The flowchart of FIG. 32 outlines garbage collection of a common
metablock. A step 431 asks whether a garbage collection is in
progress and thus being resumed. If so, the data group length
counter retains the last value when the garbage collection was
suspended. If not, the data group number counter is first
initialized in a step 435 by reference to the FIT for the first
data group that is the subject of the processing and then the
length of this data group is then determined by the step 433.
[0250] When the data group length counter is determined by the step
433 to be greater than zero, copying of the current data group
commences. By a step 437, a metapage of the current data group is
read from the common metablock and, by a step 439, programmed into
an open common metablock. In a step 441, the data group length
counter is then decremented by one metapage. If doing garbage
collection in the foreground, as indicated by the step 443, a step
445 causes the copy metablock metapage counter to be incremented by
one. This counter keeps track of the number of metapages of data
that have been copied in the current sequence. If this count is
determined by a step 447 to be in excess of the predetermined
number N4, the process then exits the foreground mode in a step
449. This is followed by the FIT being updated, in a step 451, and
the processing then returns to the step 253 of FIG. 26.
[0251] If the copy metablock metapage counter is determined by the
step 447 of FIG. 32 to have a value of N4 or less, a next step
inquires whether a host command is pending. If so, the FIT is
updated in the step 451 and the processing returned to the step 253
of FIG. 26, in order that the pending host command may be executed.
If not, the processing returns to the step 433 of FIG. 32 to
inquire whether another data metapage exists in the current data
group and, if so, to copy it from the obsolete common metablock to
the open common metablock, and so forth. Similarly, if, in the step
443, it is determined that the garbage collection is not being
performed in the foreground, the step 453 is executed next. Unless
a host command is pending, as determined by a step 453, the
processing then returns to the step 433 to potentially copy the
next metapage of data in the current data group, regardless of
whether the copy metablock metapage counter is in excess of N4,
since the step 447 is bypassed. The garbage collection in this case
is being performed in the background.
[0252] Returning to the step 433 of FIG. 32, if the data group
length count is not greater than zero, it is then known that all
the metapages of the current data group have been copied. The FIT
is then updated, in a step 455, and it is determined by a step 457
whether there is another data group in the common metablock being
garbage collected. If not, the obsolete common metablock is erased,
in a step 459, and the processing returns to the step 253 of FIG.
26. But if there is another data group in the common metablock, the
data group number counter is updated by a step 461. The FIT pointer
from the common metablock index is then read, in a step 463, and
the FIT entry defined by that pointer is read, in a step 465. If
the FIT entry matches the current data group, as determined by a
step 467, an inquiry 468 determines whether the current data group
is part of residual data that has already been identified. If so, a
step 469 causes the data group length counter to be initialized to
the length of the data group as read from the FIT.

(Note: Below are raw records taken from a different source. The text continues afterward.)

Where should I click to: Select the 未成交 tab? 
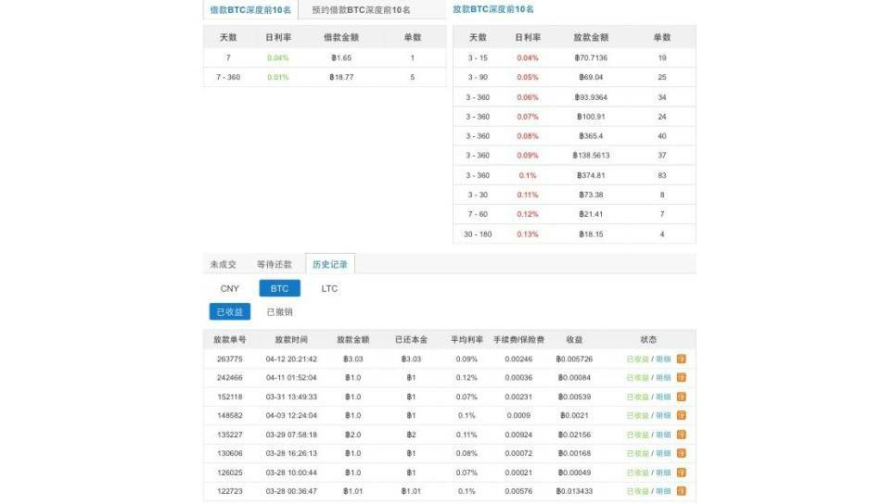(x=223, y=264)
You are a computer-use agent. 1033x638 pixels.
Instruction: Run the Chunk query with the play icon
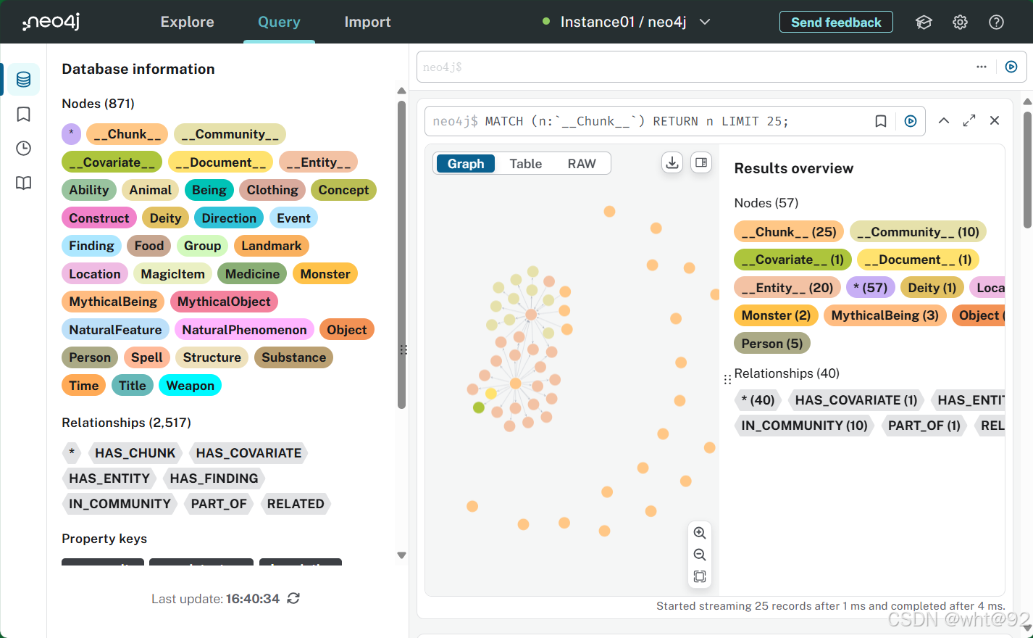pos(911,121)
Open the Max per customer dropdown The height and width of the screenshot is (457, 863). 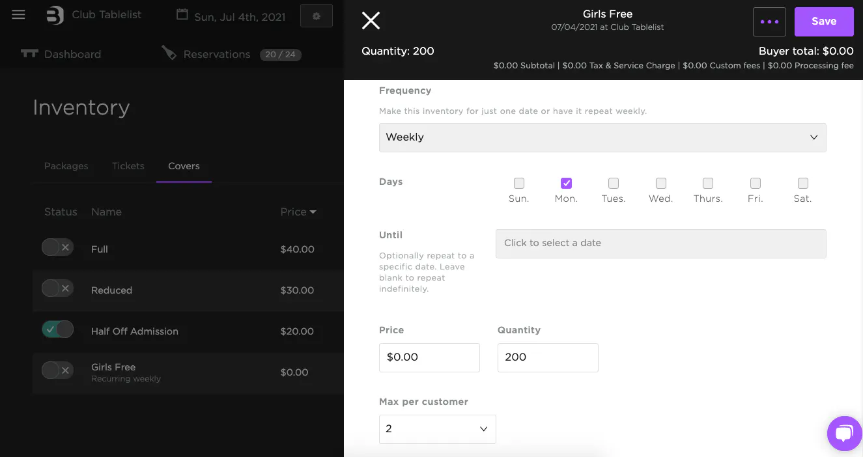[x=437, y=429]
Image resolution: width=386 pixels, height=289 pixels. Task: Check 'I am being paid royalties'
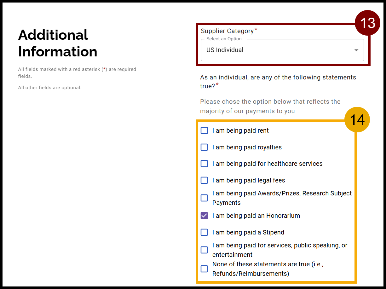[204, 147]

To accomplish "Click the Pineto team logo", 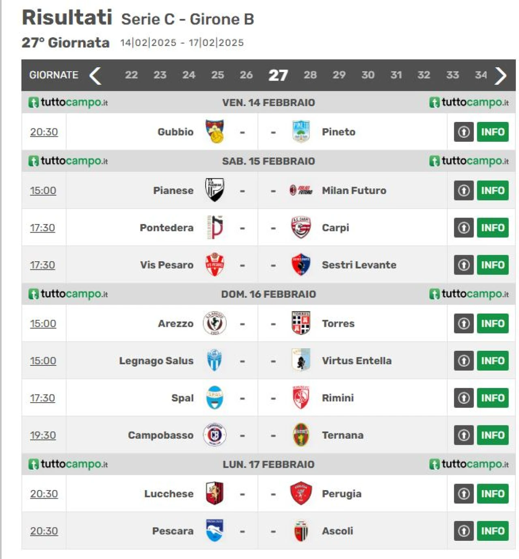I will tap(301, 131).
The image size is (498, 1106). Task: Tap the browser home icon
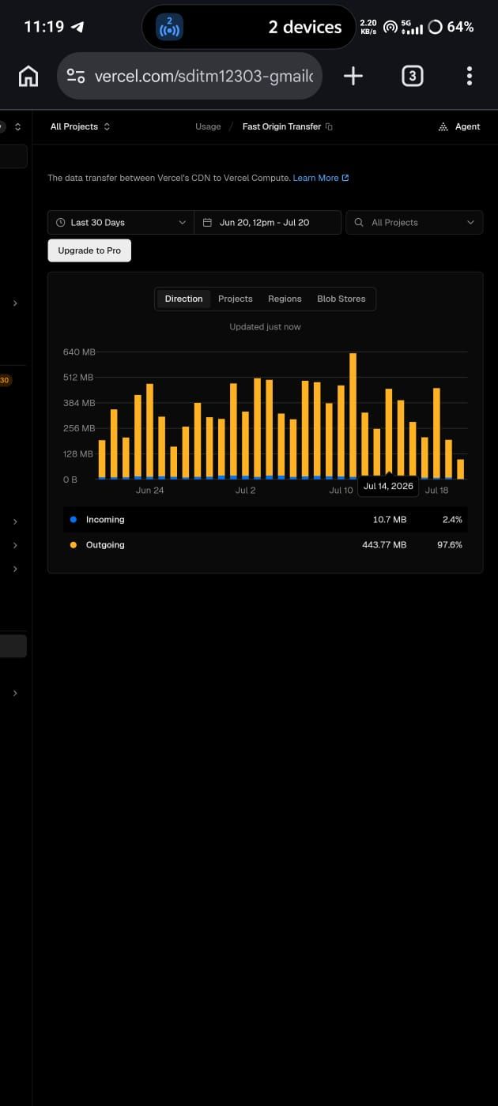pos(28,76)
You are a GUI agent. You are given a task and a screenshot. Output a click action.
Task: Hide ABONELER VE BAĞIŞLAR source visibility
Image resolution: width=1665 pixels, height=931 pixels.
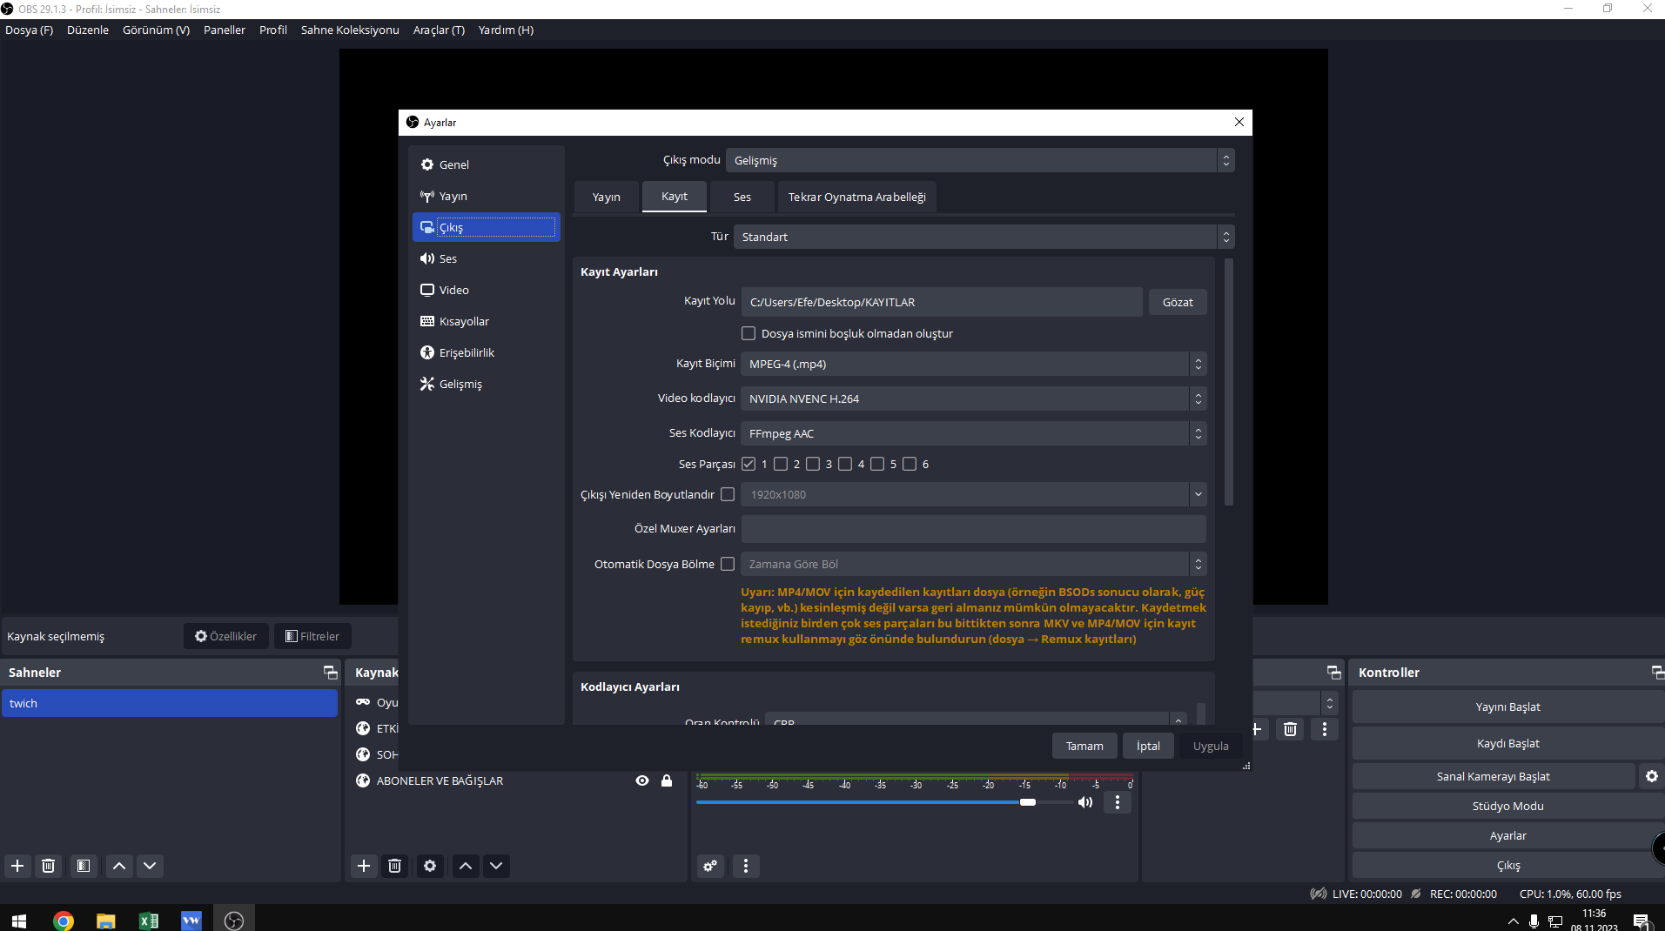click(x=642, y=780)
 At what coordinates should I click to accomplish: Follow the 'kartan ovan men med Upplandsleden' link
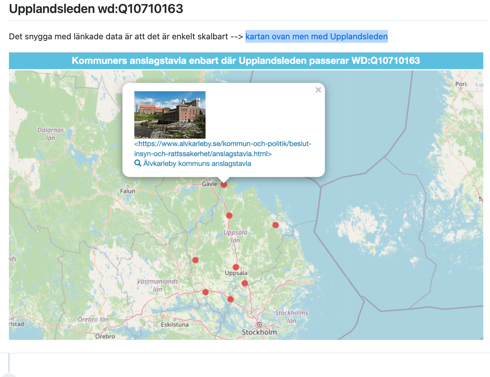point(316,36)
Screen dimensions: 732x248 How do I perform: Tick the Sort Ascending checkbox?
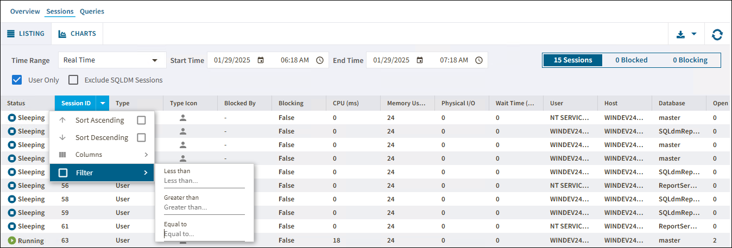[141, 120]
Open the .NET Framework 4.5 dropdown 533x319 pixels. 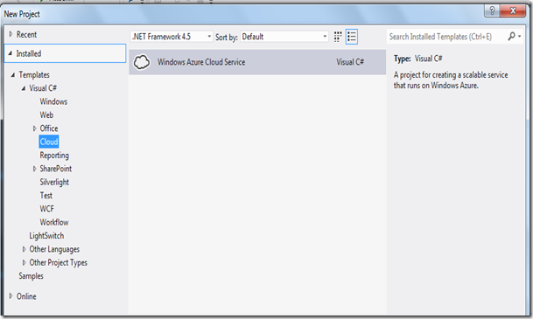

[0253] But if in step 468 it is determined that the current data
group is not in existing residual data, new residual data of which
it is a part is then identified, in a step 470. In a step 471, open
common block with sufficient space to store all of the data of the
new residual data is then identified. This prevents splitting
residual data of a file between two or more different metablocks
when the residual data contain two or more data groups. This could
otherwise happen if the two or more data groups are copied
independently. In that case, the first data group could be copied
to a common block with enough erased space to store that data group
but without enough space to also store the second data group. The
second data group would then be copied to a different common block.
This would be undesirable since residual data of a file should not
be split between two different metablocks. If they are so split,
garbage collection of the file or of the common blocks would then
take more time.
[0254] The data group length counter for the current data group is
then initialized by the step 469. The first metapage of data of the
current data group is copied from the common metablock into the
identified open common metablock, by the steps 437 and 439.
However, if the FIT entry is determined by the step 467 not to
match the current data group, the processing returns to the step
457 to determine whether another data group exists in the common
metablock.
[0255] The garbage collection shown in the flowchart of FIG. 32
continues until all the valid data groups of the current common
metablock have been copied to a previously erased metablock, which
then becomes a new common metablock, or to one or more open common
metablocks. Data groups of different files may be copied to
different open common metablocks. The common metablock was
previously placed in a garbage collection queue because it
contained an obsolete data group. The complete transfer of all
metapages of data of each valid data group in the common metablock
takes one pass through the steps of FIG. 32 for each such metapage.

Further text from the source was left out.